EXERCISE: Locate every line below that contains the word "Find", with matching capitalization, and copy each of those lines in full.

SUPPLIED ENTRIES:

----------------

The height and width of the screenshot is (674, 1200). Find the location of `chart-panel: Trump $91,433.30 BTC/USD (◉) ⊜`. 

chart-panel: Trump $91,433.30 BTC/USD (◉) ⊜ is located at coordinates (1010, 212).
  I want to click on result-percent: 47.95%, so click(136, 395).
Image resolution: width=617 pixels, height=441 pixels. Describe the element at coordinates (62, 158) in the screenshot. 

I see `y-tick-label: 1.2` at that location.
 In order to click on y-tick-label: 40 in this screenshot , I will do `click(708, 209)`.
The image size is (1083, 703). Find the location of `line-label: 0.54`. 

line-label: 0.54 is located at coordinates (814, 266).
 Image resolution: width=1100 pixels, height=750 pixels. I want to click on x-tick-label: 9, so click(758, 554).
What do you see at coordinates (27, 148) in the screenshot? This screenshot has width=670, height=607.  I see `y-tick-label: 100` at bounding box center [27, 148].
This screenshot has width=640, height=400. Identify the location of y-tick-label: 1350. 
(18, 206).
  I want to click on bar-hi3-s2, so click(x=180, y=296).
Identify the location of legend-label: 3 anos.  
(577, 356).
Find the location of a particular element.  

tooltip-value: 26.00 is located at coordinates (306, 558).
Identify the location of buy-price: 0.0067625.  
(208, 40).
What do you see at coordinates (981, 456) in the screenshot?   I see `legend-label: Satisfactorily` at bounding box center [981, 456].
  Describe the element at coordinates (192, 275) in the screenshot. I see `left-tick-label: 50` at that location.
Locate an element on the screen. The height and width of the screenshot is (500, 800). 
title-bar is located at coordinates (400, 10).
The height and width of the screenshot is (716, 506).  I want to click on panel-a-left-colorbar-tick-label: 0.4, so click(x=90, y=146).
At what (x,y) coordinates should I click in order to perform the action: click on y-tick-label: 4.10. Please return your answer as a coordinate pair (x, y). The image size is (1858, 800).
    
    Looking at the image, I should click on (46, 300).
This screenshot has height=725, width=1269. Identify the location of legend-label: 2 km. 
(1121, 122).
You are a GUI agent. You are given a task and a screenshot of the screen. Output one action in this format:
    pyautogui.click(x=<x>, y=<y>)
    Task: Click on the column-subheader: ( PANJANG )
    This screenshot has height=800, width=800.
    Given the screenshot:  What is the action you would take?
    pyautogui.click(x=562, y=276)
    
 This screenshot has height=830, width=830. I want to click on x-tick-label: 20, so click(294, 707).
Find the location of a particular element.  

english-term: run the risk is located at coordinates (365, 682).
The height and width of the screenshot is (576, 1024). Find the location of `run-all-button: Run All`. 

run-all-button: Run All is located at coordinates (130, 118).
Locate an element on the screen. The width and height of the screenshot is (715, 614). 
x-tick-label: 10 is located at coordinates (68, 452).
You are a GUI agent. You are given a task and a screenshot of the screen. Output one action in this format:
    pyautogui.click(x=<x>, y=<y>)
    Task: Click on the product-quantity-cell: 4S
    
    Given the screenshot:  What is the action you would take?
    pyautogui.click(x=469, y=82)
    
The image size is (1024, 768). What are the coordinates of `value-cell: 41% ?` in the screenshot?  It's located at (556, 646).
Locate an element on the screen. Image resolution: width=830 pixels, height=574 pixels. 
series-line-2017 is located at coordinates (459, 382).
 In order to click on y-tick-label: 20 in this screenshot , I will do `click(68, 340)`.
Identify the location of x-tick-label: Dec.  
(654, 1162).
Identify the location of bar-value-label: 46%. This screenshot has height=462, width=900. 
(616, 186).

----------------

WRITTEN ANSWER:
The height and width of the screenshot is (674, 1200). Find the location of `chart-panel: Trump $91,433.30 BTC/USD (◉) ⊜`. 
The image size is (1083, 703). Find the location of `line-label: 0.54`. 
Find the location of a particular element.  
Find the location of a particular element.  
The height and width of the screenshot is (576, 1024). Find the location of `run-all-button: Run All`. 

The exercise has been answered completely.